# TEXT PROVIDED
>>>>
J'Ouvert morning, 23 February, 2009. Photo by Brian Kinzie


Some say that we lost Paradise
Some say that we living Paradise
Some say well if this is Paradise
Good God where the hell is Paradise?

Oh-oh, oh-oh, leh we go, oh-oh, to Paradise....


— 3Canal, “Paradise?”


It is the drizzly Friday morning before Carnival, and I am slumped in my chair, staring at the chaos of my desk, trying to invent a costume for J’Ouvert. This year I am playing with 3Canal. The theme of the band is Paradise?, complete with sardonic question mark, after one of the songs on their new album. Nowadays, most people don’t bother with costumes for J’Ouvert, beyond the obligatory layer of paint or mud. But I like the challenge, in all senses, of a costume. Last year it was devil wings, a bow tie, and a placard. This year, I’m stumped.

I stare at the chaos of my desk. Piles of paper, an empty teacup, my dusty laptop screen. A bowl of paperclips. A small brown cardboard box, not much bigger than a stack of Post-It notes, with plain black text on one side:

FEAR
1 PACK
NET WT. 30 OZS
MADE IN THE USA

It is one of the original hand-stamped boxes from Christopher Cozier’s installation Available At All Leading Stores, shipped down from the gallery in Canada. It has sat on my desk for months, a mordant reminder of my time and place. I summon up iTunes and listen to the 3Canal song.

Buildings filling the skies
And people dying for another to rise
Black gold and crimson tides
Is this Paradise?


I pick up the phone and dial a number. “Chris? It’s Nicholas. What you think of this….”

*

I find a plain cardboard box lying around the house, 16 x 12 x 10 inches--not a cube, but close enough. I spend a couple of days figuring out how I’ll carry it through the streets. Should I strap it to my back? Attach it to a stick so I can hoist it into the air? I don’t want it to get crushed in the intoxicated J’Ouvert throng, and I want to carry it high enough that people can read the words from a distance.

“Put your head inside it and wear it like a mask,” one friend suggests. No, I won’t be able to see where I’m going, and I’ll stifle. Instead I imagine an old-time Fancy Sailor with some papier-mâché extravaganza perched on his head, and two cords dangling in front to help balance the weight.

In the end, the design is simple. I cut an oval into the underside of the box, just slightly smaller than the circumference of my head, and line it with strips of plastic foam. I try it on: the box sits firmly just above my brow, even if I jump around. Next I punch two holes in the underside. I thread in lengths of strong yarn and knot them on the inside. I can grab onto the dangling cords to shift the weight of the box as I move.

Now the text: Chris suggests I blow up a version of his original design, make a colour print, and paste it to the box. I decide on a more low-tech method, hand-lettering the box with a black permanent marker. I haven’t told Chris yet, but I’ve taken liberties with his text. The box now reads:

PARADISE
100 PACKS 10 OZ. EACH
MADE IN CHINA
DISTRIBUTED IN T+T

And in smaller letters:

(APOLOGIES TO CHRISTOPHER COZIER)
<<<<
# RAW RECORDS
>>>>
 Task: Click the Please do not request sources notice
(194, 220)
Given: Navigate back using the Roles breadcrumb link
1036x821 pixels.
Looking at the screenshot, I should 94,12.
<<<<
# TO DO
A – Using the J'Ouvert costume text, list every object named on the writer's desk in the paragraph that begins "I stare at the chaos of my desk."
B – Reproduce the J'Ouvert costume text word for word between "Some say that we lost" and "oh-oh, to Paradise....", inclusive.

# TASK-BY-TASK OUTPUTS
A –
- Piles of paper
- An empty teacup
- A dusty laptop screen
- A bowl of paperclips
- A small brown cardboard box

B –
Some say that we lost Paradise
Some say that we living Paradise
Some say well if this is Paradise
Good God where the hell is Paradise?

Oh-oh, oh-oh, leh we go, oh-oh, to Paradise....